What Is Inventory Accounting?
Let me explain inventory accounting to you—it's the part of accounting that handles valuing and tracking changes in a company's inventoried assets. Your company's inventory usually includes goods in three production stages: raw goods, in-progress goods, and finished goods ready for sale. Inventory accounting assigns values to items in each of these stages and records them as company assets. Since assets are goods that will likely provide future value to your company, they must be accurately valued for a precise overall company valuation.
Key Takeaways
- Inventory accounting determines the specific value of assets at certain stages in their development and production.
- This accounting method ensures an accurate representation of the value of all assets, company-wide.
- Careful examination by a company of these values could lead to increased profit margins at each stage of the product.
How Inventory Changes Affect Accounting
Inventory items at any of the three production stages can change in value, and these changes happen for reasons like depreciation, deterioration, obsolescence, shifts in customer taste, increased demand, decreased market supply, and more. An accurate inventory accounting system tracks these changes across all three stages and adjusts your company’s asset values and associated inventory costs accordingly.
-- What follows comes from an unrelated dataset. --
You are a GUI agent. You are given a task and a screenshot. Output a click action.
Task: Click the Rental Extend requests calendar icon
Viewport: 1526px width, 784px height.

How Inventory Accounting Works
GAAP requires you to account for inventory according to a specific set of standards to limit the risk of overstating profit by understating inventory value. Profit is revenue minus costs, and revenue comes from selling inventory. If you understate the inventory value or cost, the profit from that sale might be overstated, which can inflate your company's overall valuation.
GAAP rules also protect against overstating your company's value by inflating inventory values. Inventory is an asset, so it impacts your company's total value. If you're manufacturing or selling an outdated item, its inventory value might decrease. Unless you accurately capture this in your financials, your company's assets—and thus the company itself—might appear inflated.
Advantages of Inventory Accounting
The primary advantage of inventory accounting is getting an accurate picture of your company's financial health. But there are more benefits to tracking item values through their production stages. Specifically, it lets you assess where you can boost profit margins on a product at particular points in its cycle.
This is especially clear in products that demand significant time or expense in later production stages. Think of items like pharmaceuticals, machinery, and technology, which incur high costs after initial design. By evaluating the product's value at a specific stage—such as clinical trials or transportation—you can adjust variables there to maintain the product value while cutting expenses and increasing your profit margins.